=== Section Start ===

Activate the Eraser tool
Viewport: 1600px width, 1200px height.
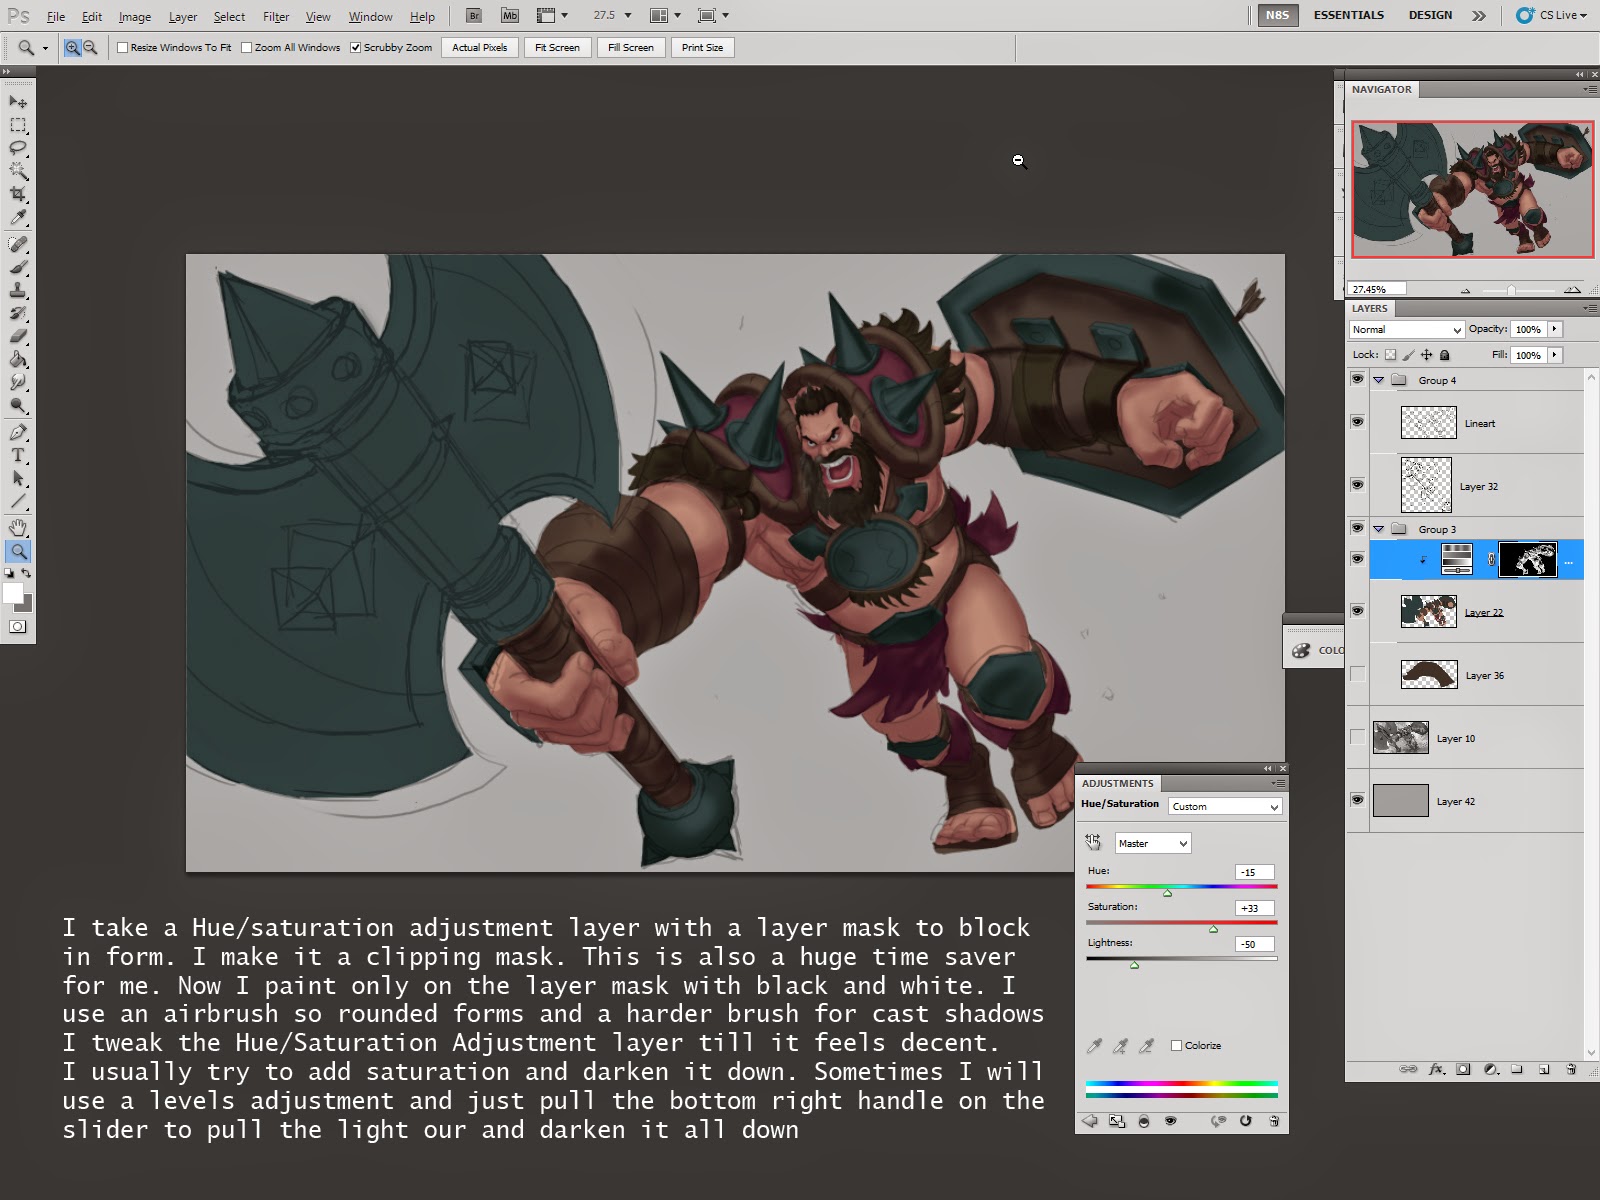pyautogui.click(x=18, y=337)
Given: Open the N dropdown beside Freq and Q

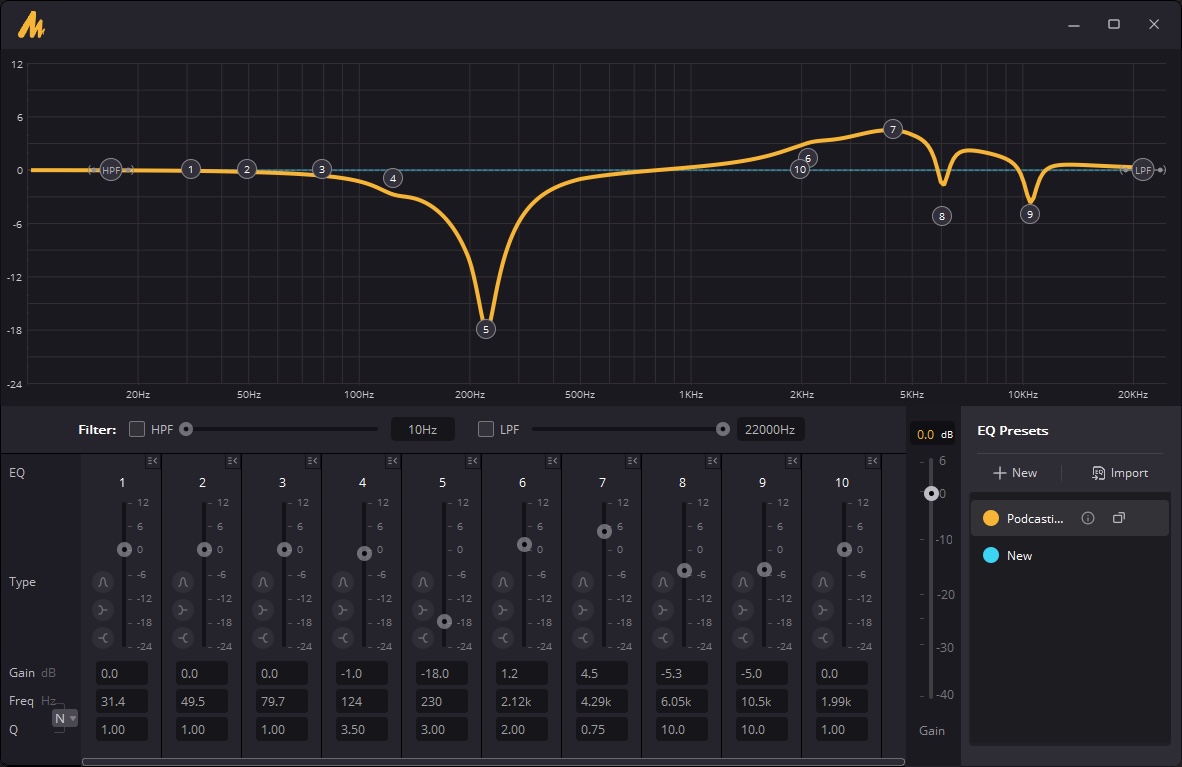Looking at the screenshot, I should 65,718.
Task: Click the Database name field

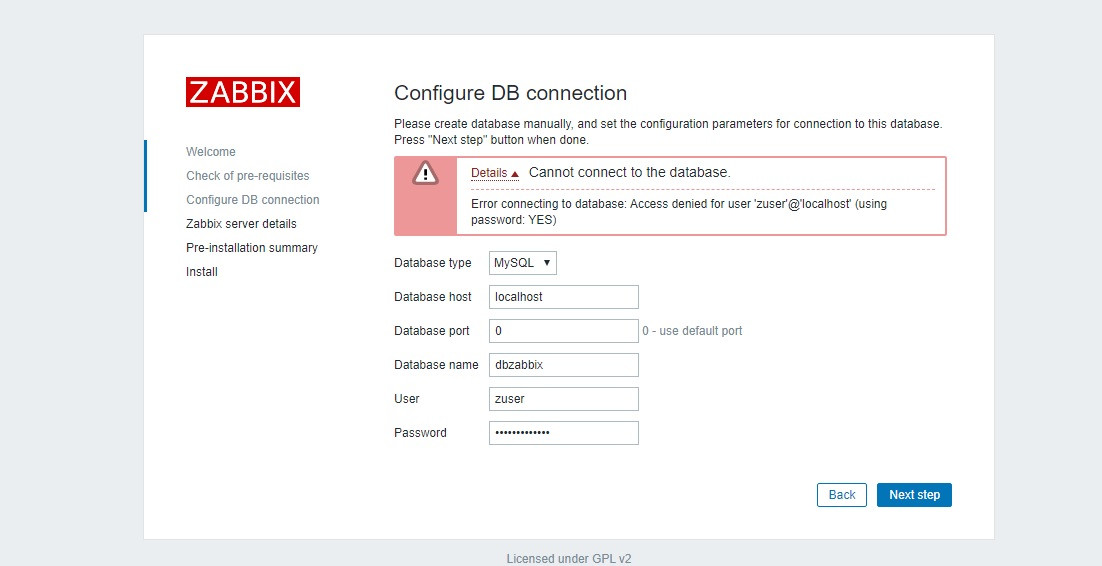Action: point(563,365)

=== Section End ===
=== Section Start ===

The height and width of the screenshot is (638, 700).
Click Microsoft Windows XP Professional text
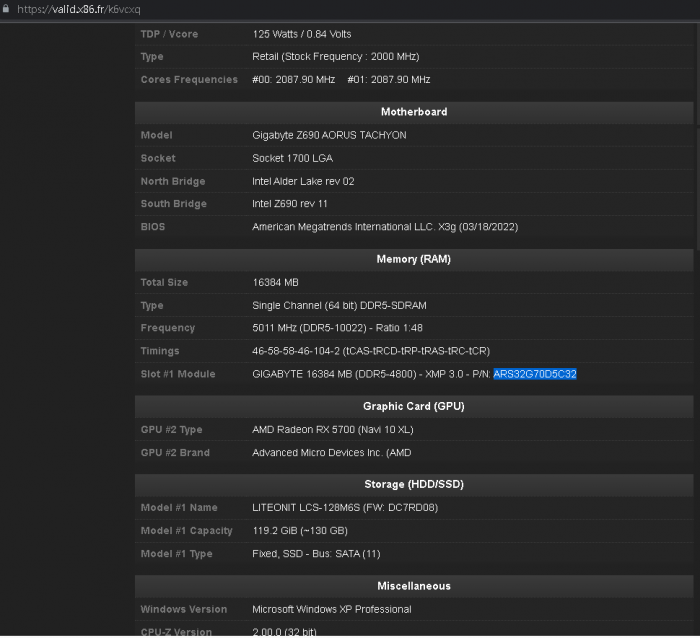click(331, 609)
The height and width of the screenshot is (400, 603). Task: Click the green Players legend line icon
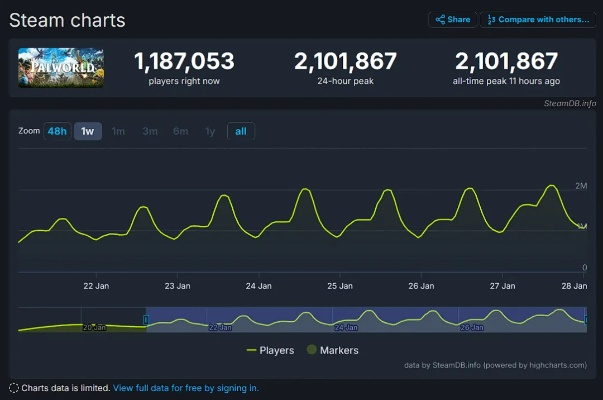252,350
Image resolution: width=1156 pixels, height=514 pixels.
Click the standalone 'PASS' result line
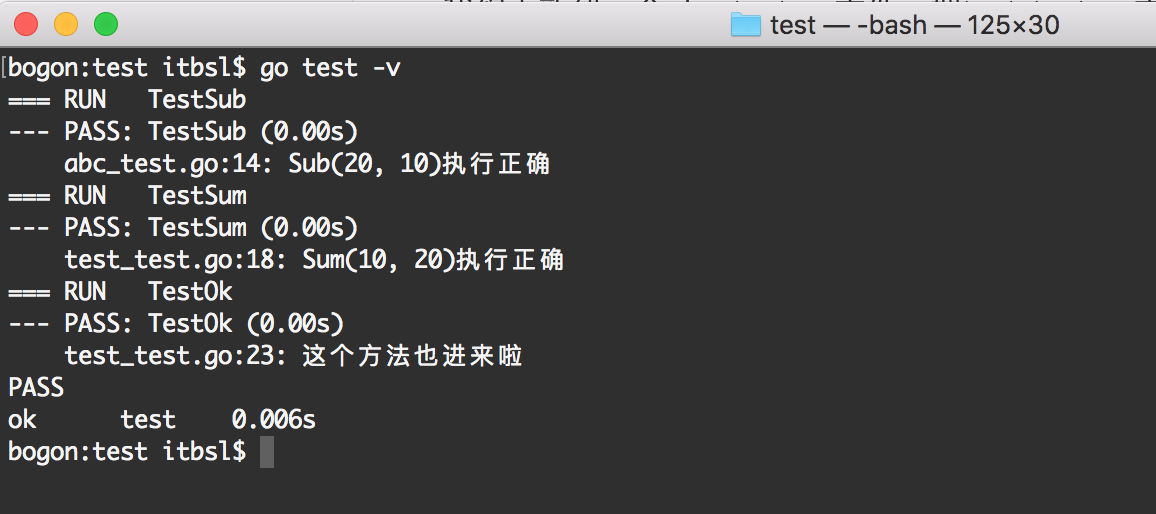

=== Section End ===
=== Section Start ===

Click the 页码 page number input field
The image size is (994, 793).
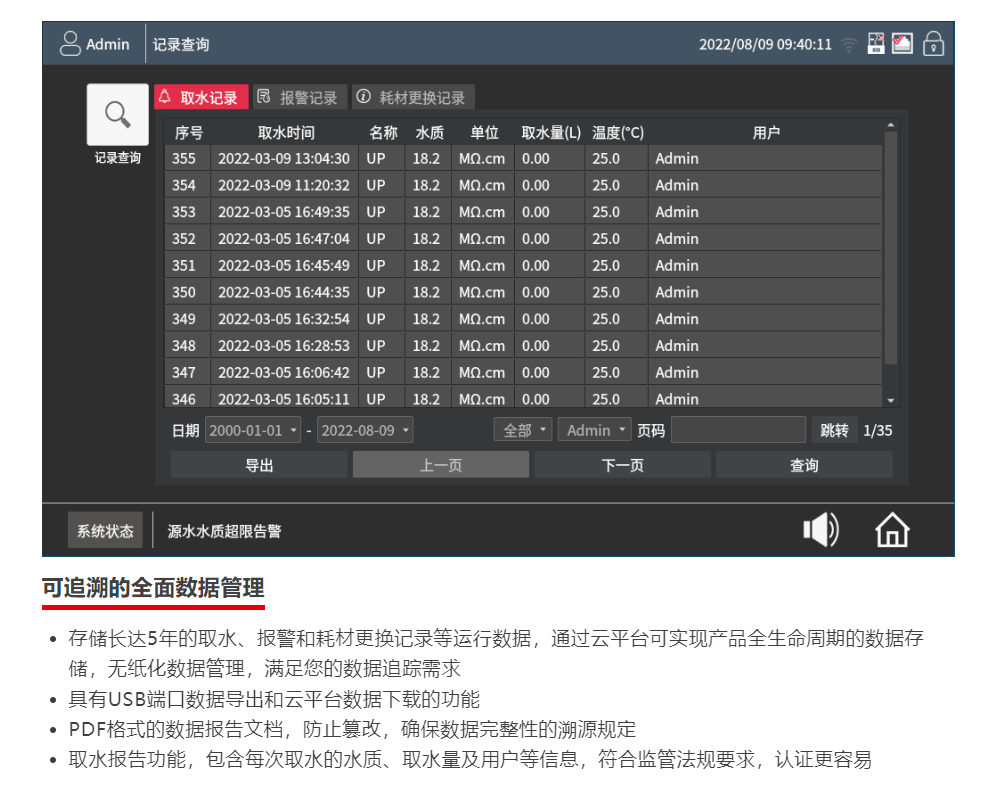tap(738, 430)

=== Section End ===

DIRECTIONS — Look above for the line with "The height and width of the screenshot is (638, 700)."; quote it and every line after it, stopping after the line with "Click the standalone 'PASS' result line", exactly, with nothing added and without pictures.

SOLUTION —
The height and width of the screenshot is (638, 700).
Click Microsoft Windows XP Professional text
click(331, 609)
The height and width of the screenshot is (400, 603). Task: Click the green Players legend line icon
252,350
Image resolution: width=1156 pixels, height=514 pixels.
Click the standalone 'PASS' result line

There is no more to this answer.